Hai vissuto gli anni della scoperta del gene. Credi li si possa mettere a confronto con quelli che stiamo vivendo? 

«È difficile, forse impossibile, analizzare il presente finché non è diventato passato. Onestamente credo che ci troviamo sempre in un periodo di scoperta, nella vita e nella scienza. Oggi come allora stiamo sul ciglio di tutto quello che ancora non sappiamo domandandoci ‘perché’ e ‘Perché’ è la più importante di tutte le domande. Il tentativo di pensare a tutte le cose che non sappiamo può spaventare tanto quanto stare sull’orlo di un’altissima scogliera, ma è anche esaltante.
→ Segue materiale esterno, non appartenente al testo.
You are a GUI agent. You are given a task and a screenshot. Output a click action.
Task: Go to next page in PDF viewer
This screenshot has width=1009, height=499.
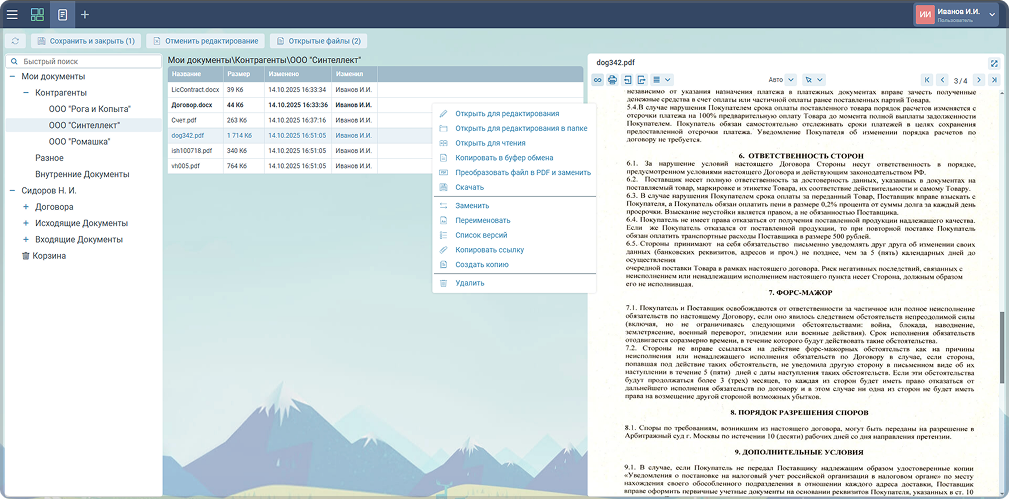(978, 79)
Non sappiamo con certezza che cosa vedremo né quale sarà la prossima scoperta, ma abbiamo la certezza che migliorerà le nostre vite».

Che cos’è per te la ricerca?

«La ricerca è chiedersi continuamente ‘Perché?’ ed è un mezzo attraverso il quale trovare una risposta ogni tanto».

Che cosa hai imparato come ricercatore?

«Che non contano tanto le risposte che diamo quanto le domande che ci facciamo».